L’aggressore di Cicalone era già noto alla polizia finlandese per alcuni crimini commessi nel paese scandinavo. L’uomo era in fuga da circa 2 mesi. Sono state emesse ordinanze di custodia cautelare anche per altre tre presone, ritenute responsabili del pestaggio di Cicalone.

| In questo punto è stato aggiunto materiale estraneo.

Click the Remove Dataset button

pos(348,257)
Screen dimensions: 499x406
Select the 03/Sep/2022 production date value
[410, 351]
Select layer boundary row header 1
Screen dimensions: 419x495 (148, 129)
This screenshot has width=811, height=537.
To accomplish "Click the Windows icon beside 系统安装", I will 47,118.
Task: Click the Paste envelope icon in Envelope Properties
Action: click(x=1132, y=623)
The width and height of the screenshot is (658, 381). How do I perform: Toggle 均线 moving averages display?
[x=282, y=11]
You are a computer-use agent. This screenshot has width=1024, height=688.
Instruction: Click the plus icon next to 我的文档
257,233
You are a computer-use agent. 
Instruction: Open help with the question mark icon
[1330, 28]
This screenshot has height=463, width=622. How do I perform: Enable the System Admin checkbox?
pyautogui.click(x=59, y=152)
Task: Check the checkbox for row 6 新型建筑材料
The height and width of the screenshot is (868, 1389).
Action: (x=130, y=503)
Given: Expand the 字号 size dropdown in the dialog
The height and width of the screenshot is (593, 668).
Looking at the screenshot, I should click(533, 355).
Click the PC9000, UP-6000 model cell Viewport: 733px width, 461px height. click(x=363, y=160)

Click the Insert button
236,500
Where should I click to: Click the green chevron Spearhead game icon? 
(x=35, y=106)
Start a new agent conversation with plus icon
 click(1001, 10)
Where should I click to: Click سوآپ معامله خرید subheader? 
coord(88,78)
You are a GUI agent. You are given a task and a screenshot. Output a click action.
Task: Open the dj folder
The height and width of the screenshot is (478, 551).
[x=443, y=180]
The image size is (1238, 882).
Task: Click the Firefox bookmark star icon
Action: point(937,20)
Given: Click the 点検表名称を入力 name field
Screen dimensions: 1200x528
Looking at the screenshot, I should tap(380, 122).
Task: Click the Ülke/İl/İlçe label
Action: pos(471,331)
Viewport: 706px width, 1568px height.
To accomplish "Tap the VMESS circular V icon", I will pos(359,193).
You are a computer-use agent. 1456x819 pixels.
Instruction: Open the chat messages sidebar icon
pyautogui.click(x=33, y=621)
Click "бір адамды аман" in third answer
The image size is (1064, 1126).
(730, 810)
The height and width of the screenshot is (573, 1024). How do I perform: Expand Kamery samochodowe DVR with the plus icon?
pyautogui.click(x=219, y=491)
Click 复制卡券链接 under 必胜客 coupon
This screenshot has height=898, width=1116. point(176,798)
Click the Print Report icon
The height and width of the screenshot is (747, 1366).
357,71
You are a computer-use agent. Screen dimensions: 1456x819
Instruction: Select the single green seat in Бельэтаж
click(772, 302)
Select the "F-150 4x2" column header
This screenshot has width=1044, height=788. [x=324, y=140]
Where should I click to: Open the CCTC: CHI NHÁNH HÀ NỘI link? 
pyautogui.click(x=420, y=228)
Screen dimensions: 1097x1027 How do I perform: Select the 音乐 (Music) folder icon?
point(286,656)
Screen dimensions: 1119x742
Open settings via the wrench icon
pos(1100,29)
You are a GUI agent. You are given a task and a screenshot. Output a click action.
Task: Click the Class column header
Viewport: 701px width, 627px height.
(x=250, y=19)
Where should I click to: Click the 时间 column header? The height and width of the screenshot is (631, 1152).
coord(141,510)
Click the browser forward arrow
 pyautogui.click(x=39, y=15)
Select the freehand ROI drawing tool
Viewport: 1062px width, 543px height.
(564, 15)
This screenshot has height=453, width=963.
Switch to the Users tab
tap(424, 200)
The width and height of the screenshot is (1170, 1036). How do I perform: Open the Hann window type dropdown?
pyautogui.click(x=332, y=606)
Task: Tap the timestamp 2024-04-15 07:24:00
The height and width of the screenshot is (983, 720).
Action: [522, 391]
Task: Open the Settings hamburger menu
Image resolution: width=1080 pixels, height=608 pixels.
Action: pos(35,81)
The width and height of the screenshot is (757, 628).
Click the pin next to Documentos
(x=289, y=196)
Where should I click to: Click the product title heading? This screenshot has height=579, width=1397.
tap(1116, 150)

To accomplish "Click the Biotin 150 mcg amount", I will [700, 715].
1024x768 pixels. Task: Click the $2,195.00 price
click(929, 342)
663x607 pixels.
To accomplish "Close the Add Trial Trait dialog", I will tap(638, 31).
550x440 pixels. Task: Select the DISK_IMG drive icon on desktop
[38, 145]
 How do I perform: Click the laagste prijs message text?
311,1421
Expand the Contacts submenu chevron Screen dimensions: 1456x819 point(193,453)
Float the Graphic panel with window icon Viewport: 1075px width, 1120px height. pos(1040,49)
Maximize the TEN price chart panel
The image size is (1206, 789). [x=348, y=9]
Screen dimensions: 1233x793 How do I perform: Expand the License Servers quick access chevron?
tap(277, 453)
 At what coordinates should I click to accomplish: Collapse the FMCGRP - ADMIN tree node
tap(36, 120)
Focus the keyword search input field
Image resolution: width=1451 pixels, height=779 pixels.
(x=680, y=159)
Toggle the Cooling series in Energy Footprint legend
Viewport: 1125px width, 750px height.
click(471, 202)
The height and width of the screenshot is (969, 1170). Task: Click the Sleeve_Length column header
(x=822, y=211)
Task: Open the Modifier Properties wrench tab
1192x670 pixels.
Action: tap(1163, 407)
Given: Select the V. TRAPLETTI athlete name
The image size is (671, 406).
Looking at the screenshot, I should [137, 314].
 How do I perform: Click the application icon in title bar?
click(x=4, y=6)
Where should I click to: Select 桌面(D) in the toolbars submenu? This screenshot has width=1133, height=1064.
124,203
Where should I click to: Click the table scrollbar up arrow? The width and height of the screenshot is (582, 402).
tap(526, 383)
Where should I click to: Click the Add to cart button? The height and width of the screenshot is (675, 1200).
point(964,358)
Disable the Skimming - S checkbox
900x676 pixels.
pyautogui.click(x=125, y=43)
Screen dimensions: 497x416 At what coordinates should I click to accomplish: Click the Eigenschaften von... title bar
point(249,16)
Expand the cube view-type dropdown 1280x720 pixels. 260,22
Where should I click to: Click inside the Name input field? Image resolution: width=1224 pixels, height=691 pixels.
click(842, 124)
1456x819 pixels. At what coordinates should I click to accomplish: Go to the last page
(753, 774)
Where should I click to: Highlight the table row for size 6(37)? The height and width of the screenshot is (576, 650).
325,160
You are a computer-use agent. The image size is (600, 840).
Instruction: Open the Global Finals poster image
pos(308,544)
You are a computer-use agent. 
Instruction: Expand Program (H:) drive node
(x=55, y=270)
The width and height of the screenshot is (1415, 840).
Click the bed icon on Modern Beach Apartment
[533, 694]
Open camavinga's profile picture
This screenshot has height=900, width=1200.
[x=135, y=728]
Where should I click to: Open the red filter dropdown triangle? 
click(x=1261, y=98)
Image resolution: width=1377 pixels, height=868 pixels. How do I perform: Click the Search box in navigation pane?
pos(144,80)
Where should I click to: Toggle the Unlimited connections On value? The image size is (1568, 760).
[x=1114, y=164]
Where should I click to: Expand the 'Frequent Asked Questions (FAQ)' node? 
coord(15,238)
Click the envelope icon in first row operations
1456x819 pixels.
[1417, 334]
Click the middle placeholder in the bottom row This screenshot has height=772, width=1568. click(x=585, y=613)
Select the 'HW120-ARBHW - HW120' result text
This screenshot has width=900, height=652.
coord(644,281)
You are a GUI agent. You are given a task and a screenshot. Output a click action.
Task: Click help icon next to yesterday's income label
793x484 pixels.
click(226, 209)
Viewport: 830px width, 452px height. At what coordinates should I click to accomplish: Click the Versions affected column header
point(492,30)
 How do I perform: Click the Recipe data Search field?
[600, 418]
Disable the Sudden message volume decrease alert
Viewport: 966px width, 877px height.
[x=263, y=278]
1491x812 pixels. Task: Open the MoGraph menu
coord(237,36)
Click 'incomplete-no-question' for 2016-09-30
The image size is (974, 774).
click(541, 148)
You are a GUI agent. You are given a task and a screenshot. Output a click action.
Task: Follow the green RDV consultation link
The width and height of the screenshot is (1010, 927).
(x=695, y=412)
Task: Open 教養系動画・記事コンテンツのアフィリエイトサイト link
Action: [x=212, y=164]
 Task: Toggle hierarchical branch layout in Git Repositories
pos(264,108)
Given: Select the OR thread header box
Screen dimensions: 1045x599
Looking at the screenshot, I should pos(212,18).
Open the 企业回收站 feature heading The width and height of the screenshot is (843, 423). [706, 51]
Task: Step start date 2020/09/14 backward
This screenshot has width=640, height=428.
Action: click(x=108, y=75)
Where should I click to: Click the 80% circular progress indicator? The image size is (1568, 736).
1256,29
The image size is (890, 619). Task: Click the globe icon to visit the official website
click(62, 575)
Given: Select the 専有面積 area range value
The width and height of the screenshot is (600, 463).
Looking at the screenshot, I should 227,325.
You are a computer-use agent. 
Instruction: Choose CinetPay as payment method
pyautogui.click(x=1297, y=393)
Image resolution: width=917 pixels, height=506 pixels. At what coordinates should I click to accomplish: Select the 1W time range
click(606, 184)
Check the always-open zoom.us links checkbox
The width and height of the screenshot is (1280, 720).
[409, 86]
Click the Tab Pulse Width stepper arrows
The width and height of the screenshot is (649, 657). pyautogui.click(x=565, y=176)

L’aggressione è avvenuta durante una ronda dello youtuber, impegnato nella lotta contro i borseggiatori della metropolitana romana. Tra le persone coinvolte nell’aggressione c’è anche una guardia giurata di Atac, intervenuta per aiutare Cicalone e colpita con un pugno alla testa.
“Infami veri”
Cicalone ha mostrato i segni dell’aggressione con un video sui social. L’uomo ha scritto: “Infami veri, da dietro in 10”. Lo youtuber ha raccontato la dinamica del pestaggio: “Mi hanno colpito in maniera infame alla testa mentre ero al tappeto. All’inizio erano in quattro, poi ne sono arrivati altri cinque che controllavano che nessuno intervenisse”. Ha aggiunto di non aver reagito al pugno per non passare dalla parte del torto: “Il colpo che ho ricevuto era un colpo da ko, lo ho incassato e ho deciso di non rispondere per non passare dalla parte del torto”.
Ruzzi ha proseguito definendo i suoi aggressori come “gente che non vale niente”. E infine, Cicalone ha lanciato un messaggio all’uomo che gli ha sferrato il pugno: “Con tutta la forza che c’hai messo, e pesi cento chili, io sono ancora intero. Ma se c’era una persona normale”.